Gelenlere şöyle bir tavsiyede bulunuyorum.
Beyninizi boşaltın. Beklentinizi yükseltmeyin. Ama rüzgârla her tarafınızı sıvazlayacak tüm sürprizlere hazır olun. Birkaç günlüğüne de olsa başrolü kendinizin ve aile bireylerinin oynadığı bir platoda belki de yıllar boyu bıkmadan usanmadan anlatacağınız anılarla harman olacaksınız. Hele duygularınızı kıpraştırmak istiyorsanız Alaçatı’ya gelmeden önce yerel yazarlardan Mehmet Culum’un “Alaçatılı” romanını okumalısınız! Arkasından da İsmail Gezgin’in “Alacaat’tan Alaçatıya” isimli kitabını. (Bizim Alaçatı sevdamız kendini korumayı başarmış evleri, sokakları, kapıları ve insanları ile bütünleşen bu iki kitapla anlamlı bir yaşama dönüştü)
Özgün kimliğini günümüze kadar korumayı başaran Alaçatı’dır sunakta duran. Özellikle 1990’ların ortalarında başlayan değişim rüzgârları Alaçatı’yı otantik yerel yemeklerin yendiği, antika meraklılarının az rastlanır antikalar için sıkı pazarlıklar yaptığı, yüz küsur yıllık eski Rum evlerinin Arnavut kaldırımlı sokaklarla dans ettiği bir yöre haline getirmiş. Tabii ki sörf ve kite tutkunları için beylik bir adres, şifalı jeotermal sularında sağlık kürleri durağı ya da deniz-kum-güneş üçlemesinin öncelikli tercihi… Yatçılar için de Çeşme ve Alaçatı’daki yat limanları ile “denize açılma” kültürünün balıkçılardan gösterişli teknelere yayıldığı başka bir dünya.
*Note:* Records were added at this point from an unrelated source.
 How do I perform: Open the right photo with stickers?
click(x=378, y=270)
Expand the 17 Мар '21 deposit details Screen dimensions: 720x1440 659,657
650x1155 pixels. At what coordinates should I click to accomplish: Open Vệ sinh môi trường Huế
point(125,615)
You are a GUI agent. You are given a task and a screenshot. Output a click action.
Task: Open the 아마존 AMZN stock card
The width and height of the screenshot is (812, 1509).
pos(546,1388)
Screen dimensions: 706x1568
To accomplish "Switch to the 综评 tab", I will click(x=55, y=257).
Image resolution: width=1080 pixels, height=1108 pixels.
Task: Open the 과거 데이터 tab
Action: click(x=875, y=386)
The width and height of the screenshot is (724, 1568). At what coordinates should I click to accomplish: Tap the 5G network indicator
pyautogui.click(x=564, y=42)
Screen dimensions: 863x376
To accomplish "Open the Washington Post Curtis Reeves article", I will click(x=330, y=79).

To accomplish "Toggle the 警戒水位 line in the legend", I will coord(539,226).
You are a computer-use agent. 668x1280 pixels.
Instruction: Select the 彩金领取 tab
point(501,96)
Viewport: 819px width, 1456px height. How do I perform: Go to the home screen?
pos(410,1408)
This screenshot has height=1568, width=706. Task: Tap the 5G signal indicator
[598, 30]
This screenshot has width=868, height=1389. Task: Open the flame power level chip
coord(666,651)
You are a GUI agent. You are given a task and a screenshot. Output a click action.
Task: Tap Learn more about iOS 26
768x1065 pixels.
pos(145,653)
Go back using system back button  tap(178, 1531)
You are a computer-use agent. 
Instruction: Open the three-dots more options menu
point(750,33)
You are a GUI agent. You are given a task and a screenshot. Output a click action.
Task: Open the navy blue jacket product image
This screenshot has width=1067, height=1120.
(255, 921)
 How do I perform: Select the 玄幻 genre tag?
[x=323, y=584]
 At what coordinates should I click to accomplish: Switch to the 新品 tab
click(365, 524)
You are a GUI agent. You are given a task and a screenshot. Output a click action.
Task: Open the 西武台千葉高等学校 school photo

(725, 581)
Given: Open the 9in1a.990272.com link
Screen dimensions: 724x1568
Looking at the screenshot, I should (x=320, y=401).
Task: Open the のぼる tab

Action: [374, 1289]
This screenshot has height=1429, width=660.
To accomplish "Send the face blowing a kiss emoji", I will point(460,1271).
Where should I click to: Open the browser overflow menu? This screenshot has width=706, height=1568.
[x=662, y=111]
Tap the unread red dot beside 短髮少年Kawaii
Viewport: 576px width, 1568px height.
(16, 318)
Ne yapmak istediğinizle ilgili zengin bir açık büfe Alaçatı.
Her yer yürüyerek 5 dakika
İstanbul’da, Ankara’da veya diğer büyük şehirlerde yaşamın bıktıran koşuşturmalarının arka planında kenar süsü gibi duran bir hayalin fotoğrafını tutuyor elleriniz; “Ah günün birinde sakin, sessiz bir Ege kasabasına yerleşsem…” diye iç geçirişimiz var ya, Alaçatı birçokları için rol model.
Aslında kışlık nüfusu 10 binlerde. Yazın kim bilir kaç katı. Çünkü yaz aylarında Alaçatı’nın nerede başlayıp, nerede bittiğini kimse bilmez. Az zamanda çok şey yapmak isteyenler benim gibi Alaçatı’yı merkeze alıp her biri araba ile 5-15 dakika uzaklıktaki Çeşme, Reisdere, Ilıca, Ovacık, Çiftlik, Aya Yorgi, Dalyan, Ildırı, Germiyan’ın sundukları ile farklı deneyimler yaşayabilirler. Her birinde farklı kültürlerin harmanı ile gezinebilir, yemek yiyebilir, fotoğraf çekebilir, denize girebilir ya da aylak aylak vakit geçirebilirsiniz.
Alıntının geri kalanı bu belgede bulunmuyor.